In pranayama, the exhalation is the most important feature, next to retention. In retention, the energy is said to expand. The sense of objectivity is said to be created in exhalation. It may be the most difficult emotional quality to acquire. Pranayama becomes difficult for most people, because objectivity is so difficult to practise. Even the translation of anulom vilom means reversing natural order, a tall claim. However, when the practice becomes steady and disciplined, it can reverse the patterns in your personality. Regular practice of pranayama is said to cleanse the slate of your karma. It may be so because of the state of vairagya/objectivity it creates.
Even in the advanced versions of other pranayama practices, after retaining the breath (whether it is the kapalabhati or skull-cleansing practice/ bhramari or the humming bee practice) you are not expected to inhale, but exhale before you inhale. Think of the wonder that you suppress all your biological instinct to inhale after holding your breath. Instead, you exhale with control. In other practices also, the exhalation has to be longer than inhalation. This ratio also reverses all natural biological instincts, and teaches us powerful means of impulse control. That may be the reason pranayama practices are powerful tools in treatment of addictions and OCDs.
Bhramari
(Humming bee):
Sit in any meditative pose. Close your eyes. Inhale and exhale a few times in preparation. After inhaling deeply, exhale with a humming sound, making a soft ‘mmm,’ up to capacity. This is one round. Inhale, and then exhale again with a hum. Do six to nine rounds.

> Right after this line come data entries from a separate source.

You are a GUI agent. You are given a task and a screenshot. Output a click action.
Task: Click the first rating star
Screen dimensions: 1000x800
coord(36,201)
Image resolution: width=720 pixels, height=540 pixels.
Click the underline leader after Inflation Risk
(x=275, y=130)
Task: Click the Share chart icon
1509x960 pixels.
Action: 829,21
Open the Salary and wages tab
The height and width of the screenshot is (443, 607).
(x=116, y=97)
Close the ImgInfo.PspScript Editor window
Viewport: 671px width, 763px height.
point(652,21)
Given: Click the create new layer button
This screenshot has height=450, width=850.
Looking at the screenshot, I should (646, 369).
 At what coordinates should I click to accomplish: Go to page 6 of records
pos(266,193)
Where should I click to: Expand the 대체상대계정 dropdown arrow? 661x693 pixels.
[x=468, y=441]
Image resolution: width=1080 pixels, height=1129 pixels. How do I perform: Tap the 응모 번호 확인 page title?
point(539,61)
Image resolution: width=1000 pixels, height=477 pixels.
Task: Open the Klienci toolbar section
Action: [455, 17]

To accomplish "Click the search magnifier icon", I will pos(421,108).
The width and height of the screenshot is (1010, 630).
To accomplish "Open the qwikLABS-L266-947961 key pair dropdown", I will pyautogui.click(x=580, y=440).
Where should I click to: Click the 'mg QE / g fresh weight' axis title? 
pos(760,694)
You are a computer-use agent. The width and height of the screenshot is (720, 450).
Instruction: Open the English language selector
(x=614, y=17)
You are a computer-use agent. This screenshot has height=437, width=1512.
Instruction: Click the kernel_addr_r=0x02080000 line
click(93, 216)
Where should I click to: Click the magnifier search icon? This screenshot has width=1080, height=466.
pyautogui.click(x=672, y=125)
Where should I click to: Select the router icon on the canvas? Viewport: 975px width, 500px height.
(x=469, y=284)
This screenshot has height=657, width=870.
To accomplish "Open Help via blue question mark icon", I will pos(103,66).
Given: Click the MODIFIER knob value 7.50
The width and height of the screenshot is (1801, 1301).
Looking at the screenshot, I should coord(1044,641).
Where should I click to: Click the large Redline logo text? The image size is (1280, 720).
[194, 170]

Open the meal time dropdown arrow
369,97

Benefits: Bhramari expands lung capacity naturally. It is said to increase the oxygen intake capacity by changing the chemistry of blood at the nostrils. This is said to give an emotional high also. It is a continuous exhalation and is therefore powerful in terms of impulse control, clearing the mind of stress and keeping it calm. Its sound is said to have a healing impact on the whole body and may be practised after severe illness for quicker recovery.